Simultaneous robust removal of tetracycline and tetracycline resistance genes by a novel UiO/TPU/PSF forward osmosis membrane

The accumulation of antibiotics in the environment fosters the evolution of antibiotic resistance genes (ARGs) that cause adverse an ecological impact. In this study, we fabricated a thermoplastic polyurethane/polysulfone (TPU/PSF) composite membrane with a low structural parameter and high mechanical strength using electrospinning. UiO-66-NH2 particles and particles interfacial polymerization thin-film nanocomposite forward osmosis (UTFN) membrane were then prepared and characterized with the best-performing substrate layer of the TPU/PSF (20/80) membrane.
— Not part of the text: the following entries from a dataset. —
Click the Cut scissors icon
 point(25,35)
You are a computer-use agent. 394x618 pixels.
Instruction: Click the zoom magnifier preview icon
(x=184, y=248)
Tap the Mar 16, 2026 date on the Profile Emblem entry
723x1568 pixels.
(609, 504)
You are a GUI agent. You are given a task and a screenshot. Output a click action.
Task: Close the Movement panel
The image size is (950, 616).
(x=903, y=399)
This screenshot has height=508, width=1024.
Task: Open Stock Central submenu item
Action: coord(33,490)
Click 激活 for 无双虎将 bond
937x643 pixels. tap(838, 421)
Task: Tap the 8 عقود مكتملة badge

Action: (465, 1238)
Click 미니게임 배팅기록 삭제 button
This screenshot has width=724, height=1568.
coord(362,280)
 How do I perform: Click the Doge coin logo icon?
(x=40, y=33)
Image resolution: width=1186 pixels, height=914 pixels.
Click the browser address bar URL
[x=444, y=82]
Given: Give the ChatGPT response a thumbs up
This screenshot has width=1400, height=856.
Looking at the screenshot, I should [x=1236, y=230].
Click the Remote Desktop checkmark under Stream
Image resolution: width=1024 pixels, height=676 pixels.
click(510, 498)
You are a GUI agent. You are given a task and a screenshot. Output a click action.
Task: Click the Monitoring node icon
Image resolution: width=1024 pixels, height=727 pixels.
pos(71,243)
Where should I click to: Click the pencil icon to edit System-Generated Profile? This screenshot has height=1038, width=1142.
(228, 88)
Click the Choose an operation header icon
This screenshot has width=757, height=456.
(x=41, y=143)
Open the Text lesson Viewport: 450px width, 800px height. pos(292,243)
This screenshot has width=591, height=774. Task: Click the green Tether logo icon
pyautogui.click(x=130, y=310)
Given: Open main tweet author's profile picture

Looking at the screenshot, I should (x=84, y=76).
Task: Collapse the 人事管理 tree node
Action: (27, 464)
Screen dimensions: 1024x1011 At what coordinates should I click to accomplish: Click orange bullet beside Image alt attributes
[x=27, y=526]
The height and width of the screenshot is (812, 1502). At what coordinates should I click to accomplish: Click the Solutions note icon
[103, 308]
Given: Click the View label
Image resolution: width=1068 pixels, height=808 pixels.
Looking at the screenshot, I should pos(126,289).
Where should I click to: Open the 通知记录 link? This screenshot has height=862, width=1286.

Furthermore, the co-rejection and mechanism of tetracycline (TC) and tetracycline resistance genes (TRGs) (commonly including tetA, tetC, tetM, tetO, and tetX, as well as int1 and 16S rRNA gene) were revealed. Results demonstrated that the as-prepared UTFN membrane with 0.075 wt% particle (UTFN-0.075) achieved the highest water flux (64 L m(-2) h(-1)) and the rejection of TC was above 99.64% using 0.5 mol (NH4)(2)HPO4 as the draw solution. Meanwhile, the permeability of the TRGs was lower than 10% (particularly, less than 1.4% for tetC). The rejection of electrically neutral TC was likely affected by steric hindrance, whereas the TRGs rejection mechanism could be attributed to electrostatic repulsion and pore sieving effect. As for permeability, differences in various TRGs were mainly attributed to their distribution. Therefore, the simultaneous removal of TC and TRGs by the UTFN membrane has significant application prospects for wastewater treatment.